Intravede opportunità di trovare rendimento nell’asset class obbligazionaria emergente e dei paesi sviluppati?

«Al momento si sta assistendo a un’importante divaricazione nelle politiche monetarie globali. Da una parte le principali banche dei paesi sviluppati stanno ancora discutendo su come ridurre gli acquisti di asset finanziari prima di eventuali rialzi dei tassi di riferimento, dall’altra gli istituti dei paesi in via di sviluppo stanno procedendo a rialzi dei tassi, in alcuni casi anche in maniera aggressiva. Per questo motivo è importante avere una visione globale e cercare le opportunità su scala mondiale, anche se questa strategia vuole dire assumere un rischio valutario. Sui paesi sviluppati siamo generalmente negativi sulle obbligazioni governative, anche se sul breve periodo si potrebbe avere una pausa nella risalita dei tassi, visto il recente movimento. In Europa non siamo generalmente positivi sulle obbligazioni core europee a tassi negativi, mentre siamo più positivi sui paesi periferici dell’area euro. Ci aspettiamo, comunque, tassi in risalita nel lungo periodo, quindi prediligiamo un atteggiamento prudente in termini di duration. Nel mondo emergente alcuni livelli di tassi iniziano a essere interessanti e per questo siamo selettivamente esposti su questo segmento, privilegiando paesi esportatori di materie prime e con buoni fondamentali. Rispetto al passato, in cui la sola esposizione passiva a un indice obbligazionario poteva garantire rendimenti interessanti, la situazione oggi è più complessa e richiede maggiore flessibilità e una gestione attiva tra le diverse componenti del mondo obbligazionario».

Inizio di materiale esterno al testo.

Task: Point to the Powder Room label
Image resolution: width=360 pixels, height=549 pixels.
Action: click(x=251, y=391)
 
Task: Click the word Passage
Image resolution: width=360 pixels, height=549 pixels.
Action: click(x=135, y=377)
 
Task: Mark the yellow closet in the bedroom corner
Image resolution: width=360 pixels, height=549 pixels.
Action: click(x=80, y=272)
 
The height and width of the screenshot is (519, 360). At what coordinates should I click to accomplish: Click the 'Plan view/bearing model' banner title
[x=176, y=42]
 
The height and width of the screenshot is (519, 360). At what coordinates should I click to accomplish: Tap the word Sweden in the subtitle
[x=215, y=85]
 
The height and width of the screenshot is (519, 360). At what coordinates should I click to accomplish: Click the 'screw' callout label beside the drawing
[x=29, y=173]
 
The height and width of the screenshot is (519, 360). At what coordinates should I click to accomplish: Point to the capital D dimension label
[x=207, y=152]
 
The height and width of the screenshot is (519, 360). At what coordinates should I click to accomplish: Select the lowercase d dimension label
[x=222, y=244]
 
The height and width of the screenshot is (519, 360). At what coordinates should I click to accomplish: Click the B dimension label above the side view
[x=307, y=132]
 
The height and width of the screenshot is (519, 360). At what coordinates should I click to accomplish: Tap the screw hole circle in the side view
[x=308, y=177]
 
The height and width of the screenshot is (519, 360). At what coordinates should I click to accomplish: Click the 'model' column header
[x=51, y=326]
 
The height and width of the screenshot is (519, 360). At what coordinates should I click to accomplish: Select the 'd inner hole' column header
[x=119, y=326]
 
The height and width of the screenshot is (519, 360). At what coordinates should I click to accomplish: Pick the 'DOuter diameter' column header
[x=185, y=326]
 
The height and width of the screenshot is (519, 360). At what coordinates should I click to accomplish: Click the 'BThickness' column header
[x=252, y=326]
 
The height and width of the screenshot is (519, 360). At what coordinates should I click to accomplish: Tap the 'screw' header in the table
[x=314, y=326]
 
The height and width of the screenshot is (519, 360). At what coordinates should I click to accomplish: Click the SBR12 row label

I titoli governativi offrono opportunità?

«I titoli governativi dei paesi sviluppati non hanno oggi una grande attrattiva, visto il livello attuale dei rendimenti, il rialzo dell’inflazione e le politiche monetarie che dovrebbero favorire tassi in rialzo, ma questo trend può cambiare. Il tasso del decennale americano, ad esempio, in caso di ulteriore rialzo potrebbe riacquistare un certo interesse, perché difficilmente il sistema finanziario attuale potrebbe sopportare un aumento marcato dei tassi. Il debito globale, anche a causa della pandemia, è a oggi storicamente elevato e, probabilmente, una consistente crescita dei tassi finirebbe per causare problemi per i mercati finanziari. Per questo motivo, le banche centrali cercheranno di limitare il rialzo e favorire la ripresa economica. Diverso il discorso per i paesi emergenti, dove gli istituti di emissione stanno generalmente alzando i tassi per contrastare il ritorno dell’inflazione. All’interno del mondo emergente si possono trovare occasioni di investimento, sia in valuta locale, sia in dollari o euro.  Alcuni emerging market sono esportatori di materie prime e la recente crescita dei corsi ne favorisce l’andamento economico. Come detto in precedenza, sarà importante avere un atteggiamento attivo nella gestione dei fondi obbligazionari, con una forte diversificazione delle varie componenti di rischio e sovrappesando tatticamente l’una o l’altra componente a seconda della situazione economica».